Food Forest

Tree Farm Park

A visioning story by Chuck Estin and ad hoc Community Farm Education Group members: Demi Rasmussen, Marit Saltrones, Russel Lawson & Victor Cosby.

Tree Farm Park is fully planted and functioning now. The old M&E Christmas Tree Farm property was gifted to the City of Bainbridge Island under condition that it be open to the public, without added buildings and is not-for-commercial-profit. The donor suggested the name Tree Farm Park (TFP). It includes a Food Forest, Community Garden, Native Habitat , Public Education Center, and Park Stewards program.

We designed the site in a Charette with some of the top permaculture designers from the Cascadia Permaculture Institute and local community members. Guided by the permaculture design principles the site plan incorporated a large planting of edible and useful perennial fruit and nut trees, shrubs, vines and herbs and vegetables.

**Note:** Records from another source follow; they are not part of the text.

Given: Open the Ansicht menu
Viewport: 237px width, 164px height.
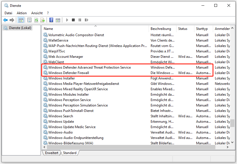Looking at the screenshot, I should click(37, 13).
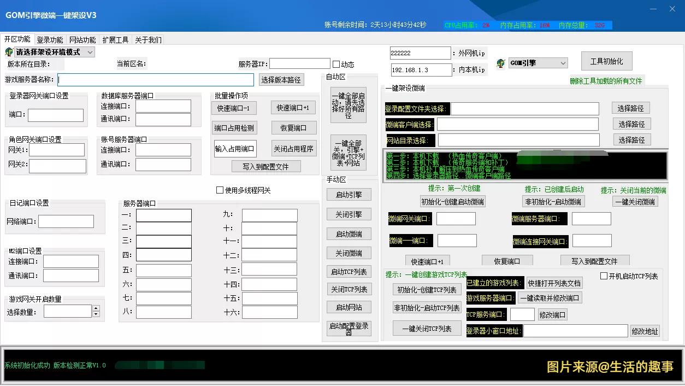
Task: Open the 扩展工具 tab
Action: [x=115, y=39]
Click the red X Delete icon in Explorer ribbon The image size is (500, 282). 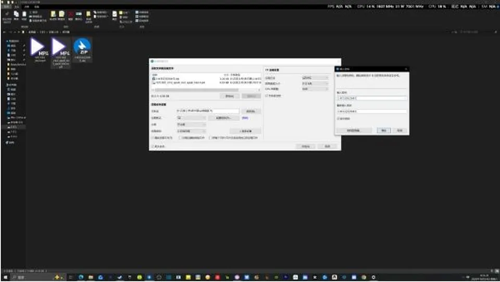[70, 15]
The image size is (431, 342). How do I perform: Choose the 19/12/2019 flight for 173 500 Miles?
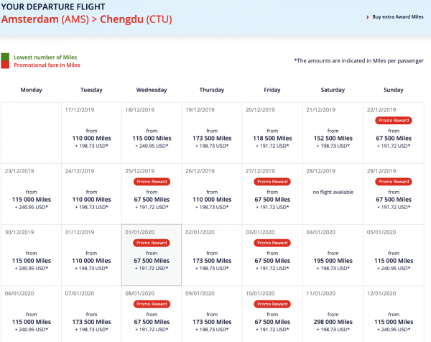(x=212, y=134)
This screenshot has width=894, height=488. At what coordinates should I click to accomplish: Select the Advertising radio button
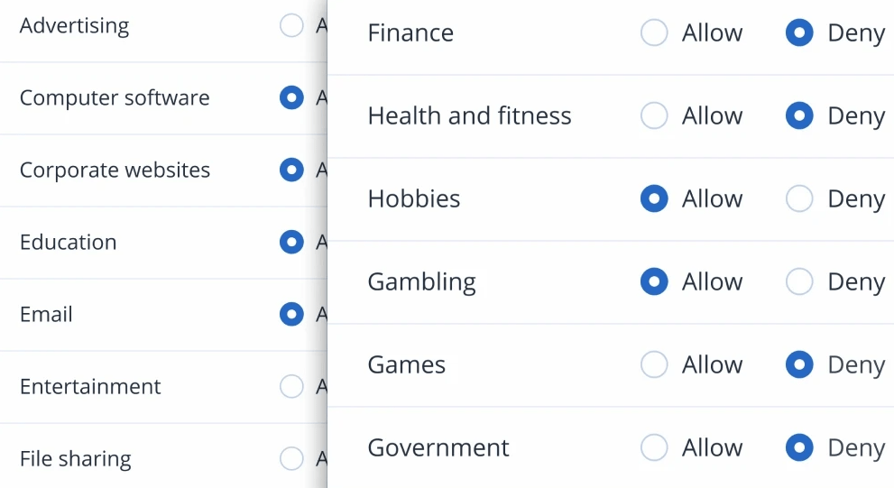click(x=291, y=26)
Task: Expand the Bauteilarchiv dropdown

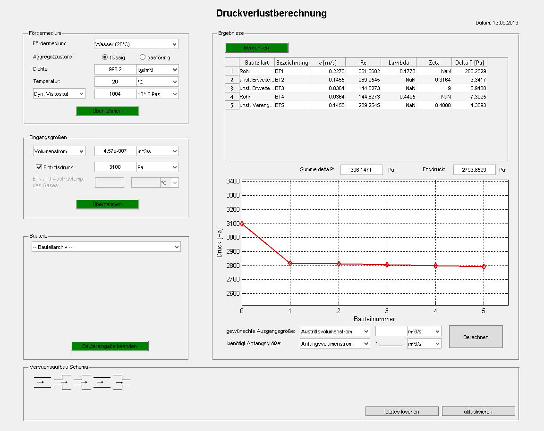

The plants used the permacultural organization pattern of plant guilds – associations of plants that work together in self-sustaining systems. The guilds were integrated into a Food Forest – a concept originated by Robert Hart in England – that has been adopted and researched throughout the world-wide permaculture movement. We were inspired by the 7 acre Food Forest on Beacon Hill in Seattle that received acclaim as the largest public food forest in the country. ( ).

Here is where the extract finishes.